Ironically, wooden George is the more loquacious of the two Georges, and his sections are written in first person, while George Fisher's passages are in the third person, echoing the powerlessness Fisher feels in his own life. Even what he thinks are original thoughts—like studying voice-throwing—come from subtle suggestions from great-grandmother Echo. It's not until he encounters the original George that Fisher comes into his own, and his narrative becomes first person.

Stace writes evocatively of both 1930s and 1970s England and its characters, and he makes readers feel a sense of place and fellowship with the Georges that would be lost on a lesser writer. Stace only barely describes Upsides (some of the bathrooms have no doors, the library is in disarray), leaving the reader to fill in their idea of an all-boys boarding school and allowing Stace more space to develop his memorable characters, such as Donald, the sensitive school groundskeeper. Wooden George—who hates the term "dummy"—speaks in a very ornate, overblown style, very much in the way one might hear stereotypical self-important actors speak. When describing being examined by his creator, he says, "Brandished by my spine, I was scrutinized in natural and institutional light."
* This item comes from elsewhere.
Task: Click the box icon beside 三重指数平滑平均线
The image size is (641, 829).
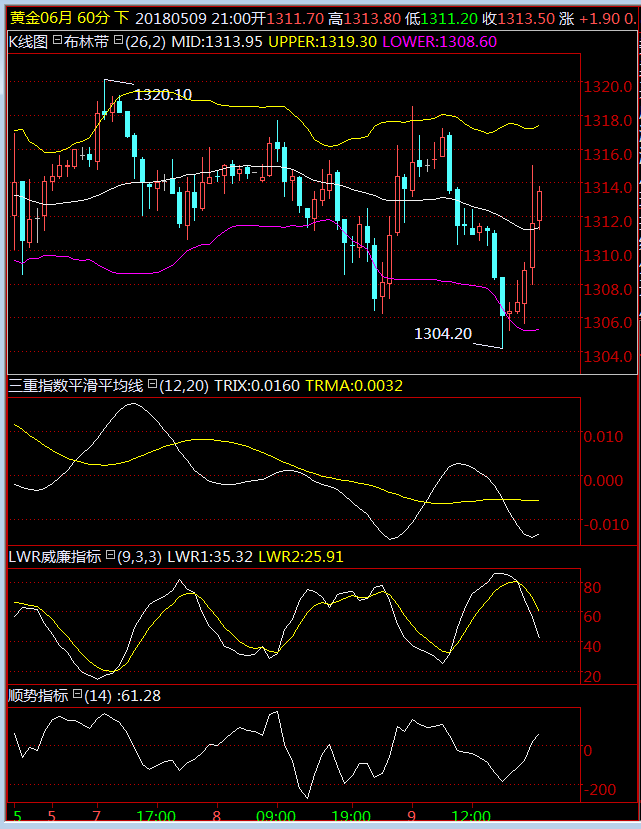Action: click(x=153, y=384)
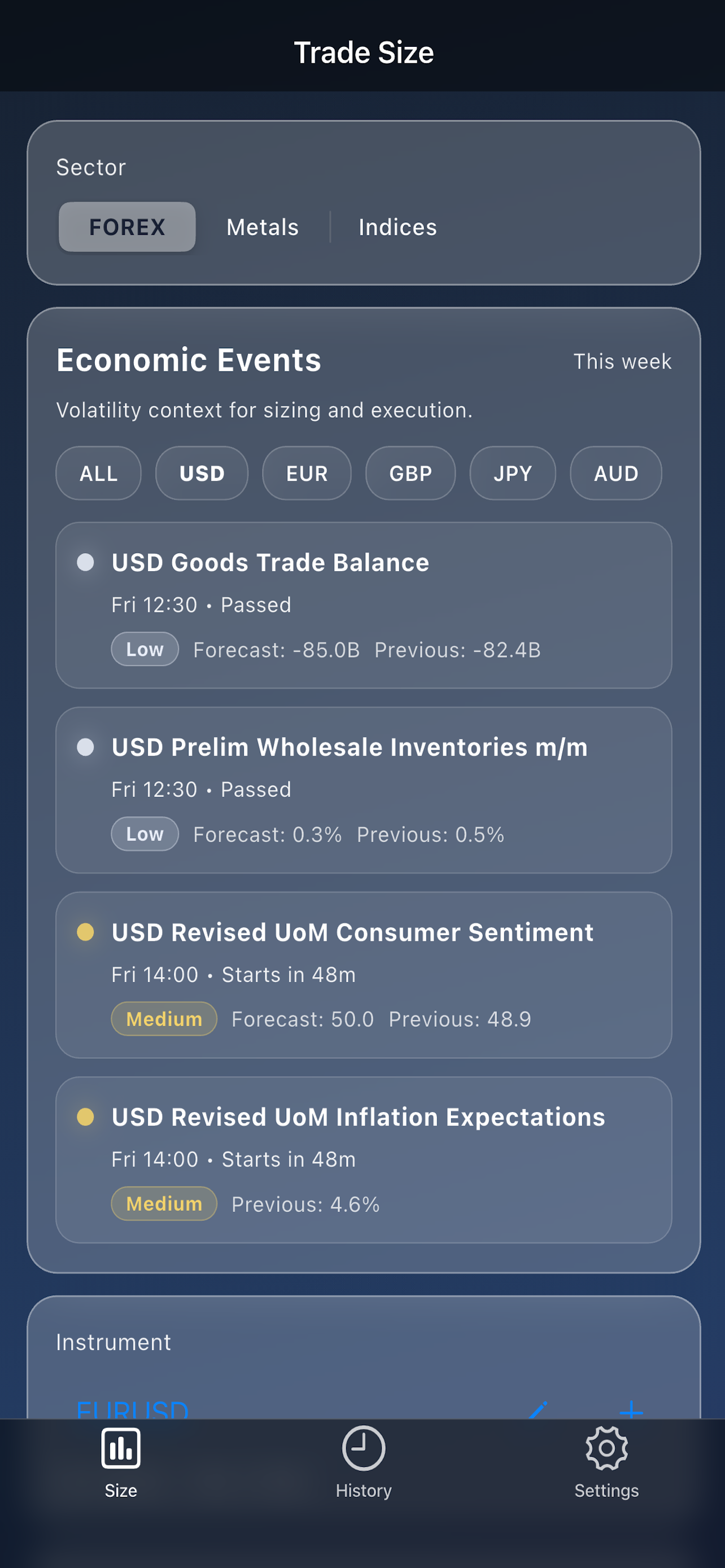Switch sector to Metals

pyautogui.click(x=263, y=227)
But what really propels this book is the compelling family drama, riddled with secrets and mysteries so deep that, each time one secret is revealed, the story becomes even more mysterious. George Fisher's devotion to his mother is touching, but it almost leads him to the same trap his grandfather fell into, putting aside his own desires to please Frankie.

Stace's characters, even the wooden ones, are so lively that it's easy to think of them all as real people. Readers looking for a smart, interesting and well-crafted story would be remiss in not picking up this book.